O. Blaza powiedział, że na uroczystość Bożego Narodzenia w centrum cerkwi grekokatolickiej na stoliku przed ikonostasem zwanym tetradopodem wystawiana jest ikona Narodzenia Pańskiego, a w święto Objawienia Pańskiego ikona przedstawiająca chrzest Jezusa w Jordanie.
Duchowny podkreślił, że wierni Kościoła grekokatolickiego nie tyle podchodzą do udziału w liturgii jako do spełnienia obowiązku, a bardziej przychodzą z potrzeby serca. Natomiast dużo ważniejsze jest dla nich przestrzeganie obowiązku postu niż dla wiernych rzymskokatolickich.
O. dr hab. Marek Blaza jest autorem licznych artykułów z dziedziny teologii i liturgii, zwłaszcza dotyczących Kościołów wschodnich, zarówno katolickich, jak i prawosławnych. Jest też duszpasterzem akademickim dla młodzieży studenckiej obrządku greckokatolickiego (bizantyjsko-ukraińskiego) w Warszawie. W 2017 roku pełnił funkcję kaznodziei Synodu Biskupów Ukraińskiego Kościoła Greckokatolickiego w Brzuchowicach koło Lwowa.

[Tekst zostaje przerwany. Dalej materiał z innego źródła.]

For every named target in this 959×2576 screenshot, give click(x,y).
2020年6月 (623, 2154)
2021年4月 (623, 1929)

Wspólny list biskupów kościoła grekokatolickiego w Polsce
Biskupi kościoła grekokatolickiego w Polsce: Włodzimierz Juszczak z eparchii wrocławsko-koszalińskiej, Eugeniusz Popowicz z eparchii przemysko-warszawskiej i Arkadiusz Trochanowski z eparchii olsztyńsko-gdańskiej z okazji Bożego Narodzenia napisali wspólny list do wiernych. Proszą w nim m.in., by nie zapominać o ludziach, którzy z powodu wojny znaleźli się w potrzebie.
Świąteczne przesłanie biskupów cerkwi greckokatolickiej w Polsce zamieścił w mediach społecznościowych bp Arkadiusz Trochanowski, zwierzchnik eparchii olsztyńsko-gdańskiej. We wstępie listu zwierzchnicy trzech diecezji grekokatolickich tego kościoła w Polsce zaznaczyli, że zwracają się zarówno do potomków wysiedlonych w Akcji „Wisła”, którzy stanowią dziś trzon wiernych tego kościoła, jak i do tych, którzy do Polski przyjechali z Ukrainy.

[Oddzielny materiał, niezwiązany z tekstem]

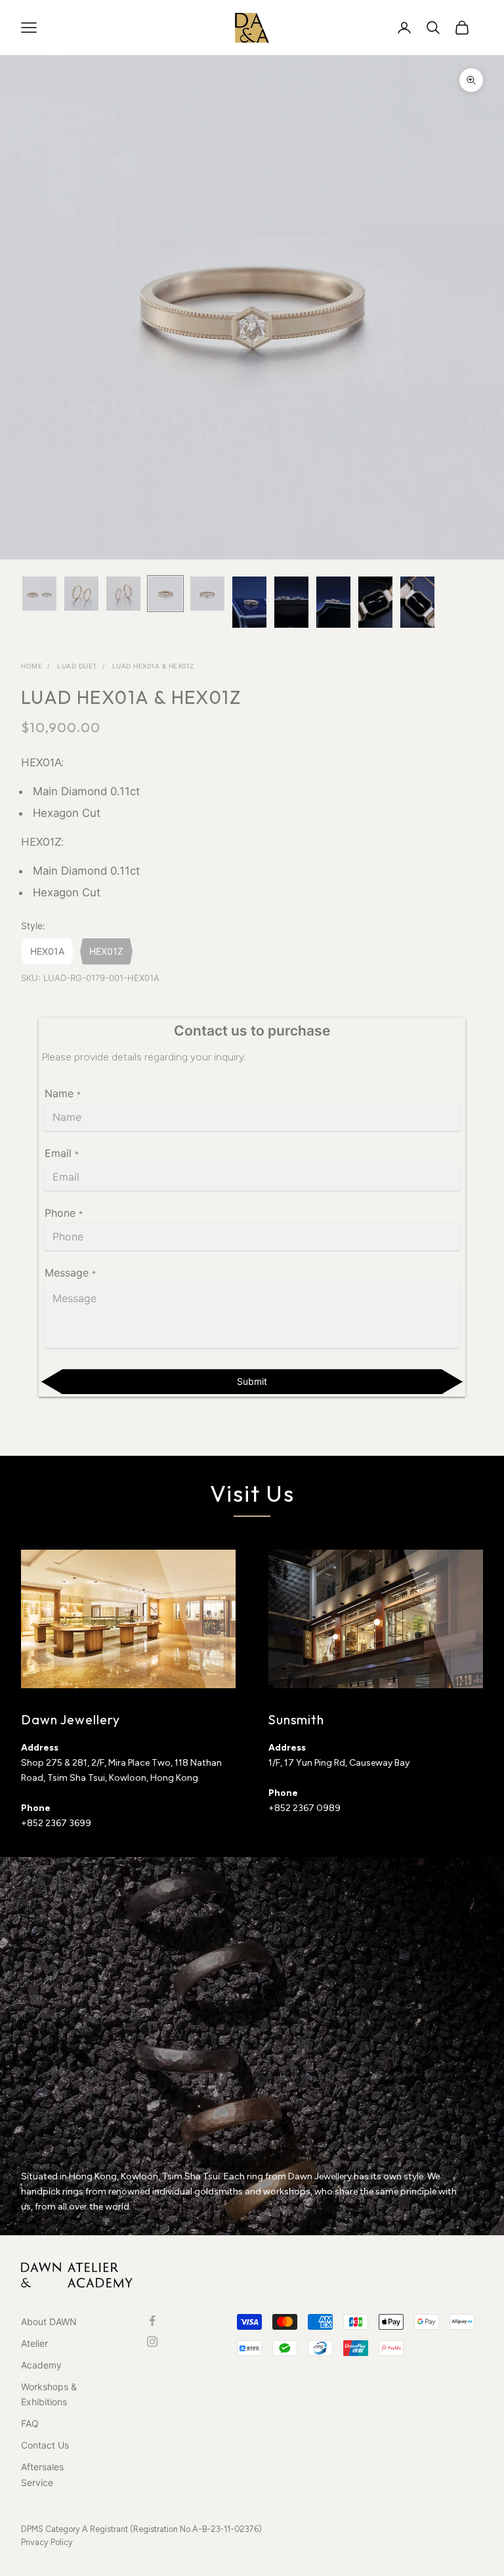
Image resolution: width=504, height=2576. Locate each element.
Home (31, 666)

Mamy na myśli tych, którzy znaleźli się tu uciekając przed krwawą wojną, która przetacza się przez ukraińską ziemię (…) i tych, którzy przyjechali jeszcze przed wojną szukając miejsca do pracy i miejsca do życia
— napisali zwierzchnicy trzech eparchii.
Choć na ukraińskiej ziemi trwa krwawa wojna, to przyjście na świat Chrystusa wnosi w nasze serca nadzieję na zwycięstwo nad złem, diabłem i nad powrotem na świat prawdziwego Bożego Pokoju. Tego życzymy wszystkim, całemu naszemu narodowi i wszystkim ludziom
— czytamy w liście, w którym biskupi apelują do wiernych o religijne przeżywanie Świąt.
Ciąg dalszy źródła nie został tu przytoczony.